**Items:**
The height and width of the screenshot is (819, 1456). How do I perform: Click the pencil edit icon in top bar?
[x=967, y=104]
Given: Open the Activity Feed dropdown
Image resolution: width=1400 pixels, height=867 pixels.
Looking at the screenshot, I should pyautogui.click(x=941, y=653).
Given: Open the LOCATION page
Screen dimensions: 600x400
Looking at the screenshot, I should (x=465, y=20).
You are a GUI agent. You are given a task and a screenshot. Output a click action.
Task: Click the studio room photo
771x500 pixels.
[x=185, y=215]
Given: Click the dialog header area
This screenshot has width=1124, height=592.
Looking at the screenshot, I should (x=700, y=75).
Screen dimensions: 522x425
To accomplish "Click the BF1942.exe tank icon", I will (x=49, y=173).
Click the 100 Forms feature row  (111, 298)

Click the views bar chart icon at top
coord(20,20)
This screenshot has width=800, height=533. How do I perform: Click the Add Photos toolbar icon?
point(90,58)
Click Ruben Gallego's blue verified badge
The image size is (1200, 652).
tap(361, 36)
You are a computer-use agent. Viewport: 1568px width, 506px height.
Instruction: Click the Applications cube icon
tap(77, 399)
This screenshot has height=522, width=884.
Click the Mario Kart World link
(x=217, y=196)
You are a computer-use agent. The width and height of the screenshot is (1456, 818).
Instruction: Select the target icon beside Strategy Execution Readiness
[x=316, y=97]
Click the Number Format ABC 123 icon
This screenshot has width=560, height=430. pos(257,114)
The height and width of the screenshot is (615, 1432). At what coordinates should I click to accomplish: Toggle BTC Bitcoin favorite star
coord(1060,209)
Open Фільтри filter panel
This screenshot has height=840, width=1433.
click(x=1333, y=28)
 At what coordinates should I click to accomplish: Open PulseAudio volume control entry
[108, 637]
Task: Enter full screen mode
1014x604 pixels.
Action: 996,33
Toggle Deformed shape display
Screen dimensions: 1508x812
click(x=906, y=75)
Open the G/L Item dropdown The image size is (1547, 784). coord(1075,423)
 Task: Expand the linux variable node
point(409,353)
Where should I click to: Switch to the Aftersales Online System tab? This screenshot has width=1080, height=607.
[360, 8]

**Work to do:** Rescale the entries in the stretch from the line containing "Click the 100" through the line containing "(x=217, y=196)", and write out only those lines, requests included. Multiply every coordinate in the answers by 0.75 and round to whole numbers, with halves rounded up.

**The completed task:**
Click the 100 Forms feature row  (83, 224)

Click the views bar chart icon at top
coord(15,15)
This screenshot has width=800, height=533. How do I perform: Click the Add Photos toolbar icon?
point(68,44)
Click Ruben Gallego's blue verified badge
The image size is (1200, 652).
tap(271, 27)
You are a computer-use agent. Viewport: 1568px width, 506px height.
Instruction: Click the Applications cube icon
tap(58, 299)
This screenshot has height=522, width=884.
Click the Mario Kart World link
(x=163, y=147)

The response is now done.